**Passage**
◇ ◇ ◇ ◇ ◇
Now that we are happy with the configuration of our visualization, it’s tme to save our figure. As described with plot_binary, the output parameter is a boolean “flag” that indicates whether the figure is to be saved (rather than just returned as a matplotlib object). The default is False which indicates that the figure will not be saved. We can set this output parameter to be True to save the figure to the current working directory as categorical_variables.png.

plot_categorical(taxi, categorical_feats, figsize=(15, 6), super_title="Taxi Categorical Bar Charts", super_title_fontsize=24, output=True)

Only displaying plots for categorical variables with 20 or less unique values.
Dropping the following variables for plotting: pickup_zone, dropoff_zone

(<Figure size 1500x600 with 4 Axes>,
 array([<Axes: title={'center': 'passengers'}, xlabel='count'>,
        <Axes: title={'center': 'pickup_borough'}, xlabel='count'>,
        <Axes: title={'center': 'dropoff_borough'}, xlabel='count'>,
        <Axes: >], dtype=object))

If you run the code above, you should notice that a new categorical_variables.png file has been saved to your current working directory. Let’s remove this figure to clean up the process.

os.remove("categorical_variables.png")

Exploring Numeric Features

Now, let’s dive into the exciting world of exploring numeric features in your dataset using the versatile plot_numeric function. This handy function empowers you to visualize your numeric variables effortlessly, providing insights at a glance.
◇ ◇ ◇ ◇ ◇
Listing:
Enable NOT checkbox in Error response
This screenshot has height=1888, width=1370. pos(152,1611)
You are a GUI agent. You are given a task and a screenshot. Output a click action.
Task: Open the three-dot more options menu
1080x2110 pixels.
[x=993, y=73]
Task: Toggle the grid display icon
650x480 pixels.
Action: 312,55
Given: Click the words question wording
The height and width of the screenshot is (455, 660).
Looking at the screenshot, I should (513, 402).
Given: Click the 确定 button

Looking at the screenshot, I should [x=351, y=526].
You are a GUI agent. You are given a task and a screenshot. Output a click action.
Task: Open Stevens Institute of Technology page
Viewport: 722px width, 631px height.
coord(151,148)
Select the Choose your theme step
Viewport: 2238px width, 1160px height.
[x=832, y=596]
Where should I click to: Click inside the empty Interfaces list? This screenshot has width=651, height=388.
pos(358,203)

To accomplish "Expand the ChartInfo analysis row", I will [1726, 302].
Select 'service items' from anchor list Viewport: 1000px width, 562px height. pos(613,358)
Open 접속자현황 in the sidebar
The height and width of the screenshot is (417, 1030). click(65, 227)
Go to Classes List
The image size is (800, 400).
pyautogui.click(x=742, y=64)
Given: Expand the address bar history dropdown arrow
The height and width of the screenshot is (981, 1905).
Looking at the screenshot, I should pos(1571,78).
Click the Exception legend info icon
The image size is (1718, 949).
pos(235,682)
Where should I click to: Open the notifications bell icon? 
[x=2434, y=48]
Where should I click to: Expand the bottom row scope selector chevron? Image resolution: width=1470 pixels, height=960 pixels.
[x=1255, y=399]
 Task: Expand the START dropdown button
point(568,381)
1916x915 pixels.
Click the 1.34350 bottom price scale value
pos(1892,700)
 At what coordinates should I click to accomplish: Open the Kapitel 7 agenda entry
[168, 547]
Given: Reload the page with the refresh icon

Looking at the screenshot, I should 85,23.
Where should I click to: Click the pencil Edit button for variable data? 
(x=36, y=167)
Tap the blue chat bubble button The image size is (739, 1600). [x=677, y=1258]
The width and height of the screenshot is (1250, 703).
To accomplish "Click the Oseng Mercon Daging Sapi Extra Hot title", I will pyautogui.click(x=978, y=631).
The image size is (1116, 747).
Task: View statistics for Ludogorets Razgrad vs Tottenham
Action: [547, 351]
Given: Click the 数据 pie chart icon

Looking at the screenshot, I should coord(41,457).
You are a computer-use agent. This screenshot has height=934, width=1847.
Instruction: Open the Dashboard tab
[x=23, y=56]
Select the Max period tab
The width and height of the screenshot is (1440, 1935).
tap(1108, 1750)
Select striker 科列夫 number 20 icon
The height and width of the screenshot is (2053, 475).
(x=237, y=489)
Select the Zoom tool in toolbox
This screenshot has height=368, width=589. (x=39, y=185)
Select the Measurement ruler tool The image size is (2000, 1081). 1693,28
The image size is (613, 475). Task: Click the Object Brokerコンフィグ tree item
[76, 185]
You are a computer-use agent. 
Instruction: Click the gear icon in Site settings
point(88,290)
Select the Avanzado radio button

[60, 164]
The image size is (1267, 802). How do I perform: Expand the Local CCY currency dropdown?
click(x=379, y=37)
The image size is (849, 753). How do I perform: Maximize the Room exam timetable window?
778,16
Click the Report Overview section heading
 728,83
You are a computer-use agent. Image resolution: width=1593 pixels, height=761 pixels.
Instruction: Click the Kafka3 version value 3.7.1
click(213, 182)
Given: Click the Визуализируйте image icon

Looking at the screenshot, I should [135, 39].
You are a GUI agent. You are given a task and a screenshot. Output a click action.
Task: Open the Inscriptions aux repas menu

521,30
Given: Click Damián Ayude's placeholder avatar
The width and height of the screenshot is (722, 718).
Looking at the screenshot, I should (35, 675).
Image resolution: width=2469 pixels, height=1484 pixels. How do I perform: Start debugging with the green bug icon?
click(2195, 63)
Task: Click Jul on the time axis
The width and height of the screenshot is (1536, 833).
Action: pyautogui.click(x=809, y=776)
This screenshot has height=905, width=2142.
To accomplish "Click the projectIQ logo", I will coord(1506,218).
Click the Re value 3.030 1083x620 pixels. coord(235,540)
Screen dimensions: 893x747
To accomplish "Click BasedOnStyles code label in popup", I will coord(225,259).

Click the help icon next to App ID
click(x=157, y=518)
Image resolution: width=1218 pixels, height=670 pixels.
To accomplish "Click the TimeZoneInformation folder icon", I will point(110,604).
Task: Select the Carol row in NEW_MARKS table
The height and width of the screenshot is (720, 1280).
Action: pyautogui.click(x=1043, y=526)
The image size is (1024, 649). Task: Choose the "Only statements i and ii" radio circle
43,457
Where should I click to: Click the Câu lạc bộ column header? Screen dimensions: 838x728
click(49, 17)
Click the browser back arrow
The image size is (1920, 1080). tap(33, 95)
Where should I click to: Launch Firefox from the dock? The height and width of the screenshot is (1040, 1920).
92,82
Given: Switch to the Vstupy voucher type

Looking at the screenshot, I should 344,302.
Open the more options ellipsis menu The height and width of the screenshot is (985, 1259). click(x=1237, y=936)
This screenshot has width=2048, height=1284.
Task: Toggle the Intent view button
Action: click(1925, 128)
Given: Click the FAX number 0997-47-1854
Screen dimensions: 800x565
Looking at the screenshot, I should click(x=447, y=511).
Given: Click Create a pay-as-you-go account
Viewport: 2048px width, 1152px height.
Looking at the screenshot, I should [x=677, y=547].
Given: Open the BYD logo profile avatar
◇ ◇ ◇ ◇ ◇
**Exercise**
Write the next part of the tutorial on plotting the taxi dataset's features, picking up right after its final sentence.

**Response**
This versatile function simplifies the exploration process, requiring just a few essential inputs to generate insightful visualizations. plot_numeric, like the functions described above, takes in the dataframe containing your numeric variables and the specified list of numeric variables you wish to explore. However, plot_numeric has another essential input - plot type - that allows the user to choose the preferred plot type: ‘hist’ (Histogram), ‘kde’ (Kernel Density Estimate), or ‘hist+kde’ (Combined Histogram and KDE). With these fundamental inputs, you’re ready to embark on a visual journey, unraveling insights from your numeric data effortlessly!

To kick things off, let’s consider a real-life example with a dataset from the taxi domain. Our dataset boasts numeric features such as passengers, distance, fare, tip, tolls, and total. We’ll harness the power of plot_numeric to unleash the potential hidden in these numeric variables.

numeric_features = taxi.select_dtypes(include=['number']).columns.tolist()
numeric_features

['passengers', 'distance', 'fare', 'tip', 'tolls', 'total']

Histograms

If you’re eager to unravel the distribution patterns of your numeric variables, the hist plot type is your go-to. Let’s witness the magic:

plot_numeric(taxi, numeric_features, 'hist')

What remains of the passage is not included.